=== Data to examine ===

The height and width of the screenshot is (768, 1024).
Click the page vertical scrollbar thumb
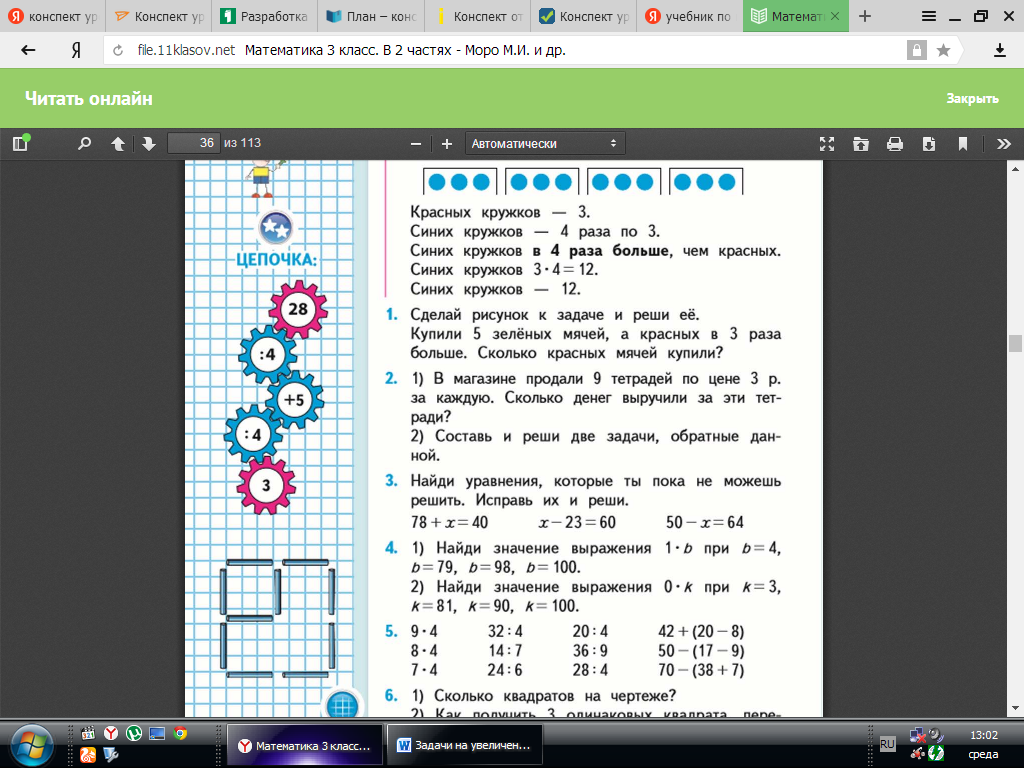tap(1015, 343)
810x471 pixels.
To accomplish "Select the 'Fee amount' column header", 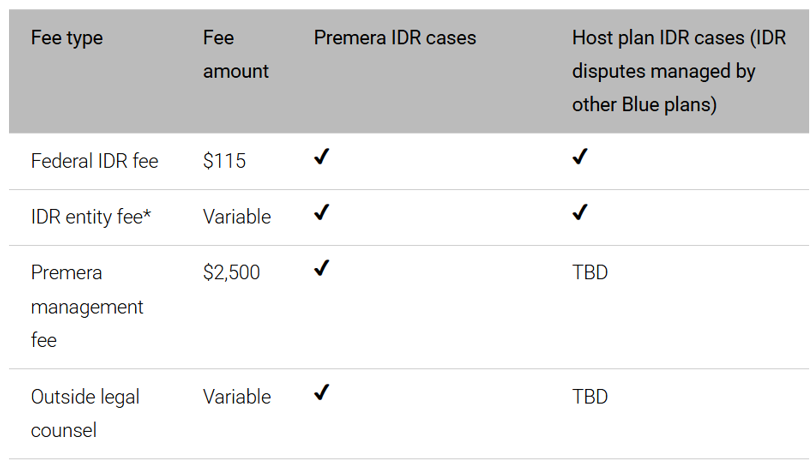I will [x=235, y=54].
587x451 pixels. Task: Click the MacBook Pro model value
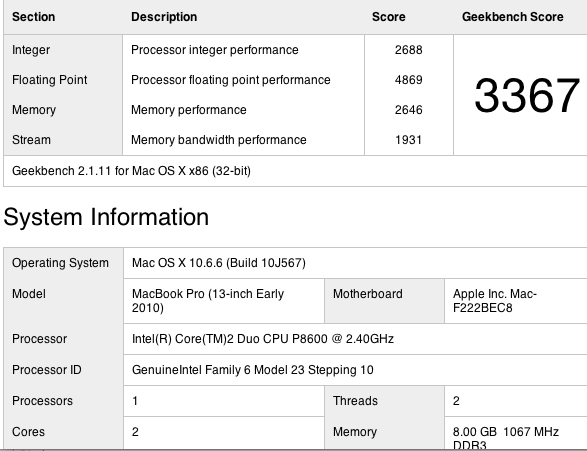coord(208,301)
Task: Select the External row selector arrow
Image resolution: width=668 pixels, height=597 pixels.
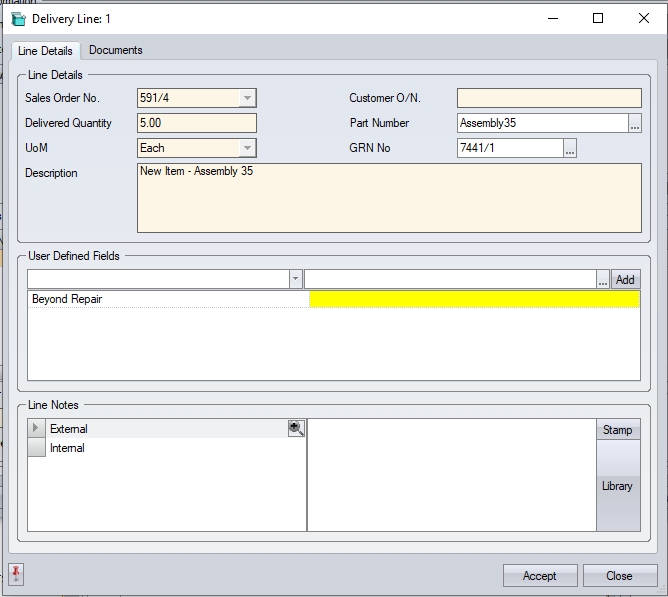Action: pyautogui.click(x=37, y=428)
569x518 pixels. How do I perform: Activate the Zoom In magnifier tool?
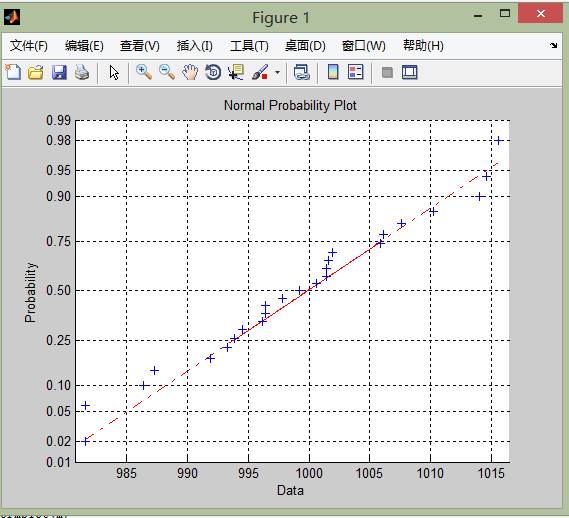(144, 72)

=== What the task asks ===
Please restate, word for word, the lines from the one with "587x451 pixels. Task: Click" through the final line of the material, both included, and omit the pictures.

=== Answer to this exercise ===
587x451 pixels. Task: Click the MacBook Pro model value
coord(208,301)
Task: Select the External row selector arrow
Image resolution: width=668 pixels, height=597 pixels.
Action: pyautogui.click(x=37, y=428)
569x518 pixels. How do I perform: Activate the Zoom In magnifier tool?
(144, 72)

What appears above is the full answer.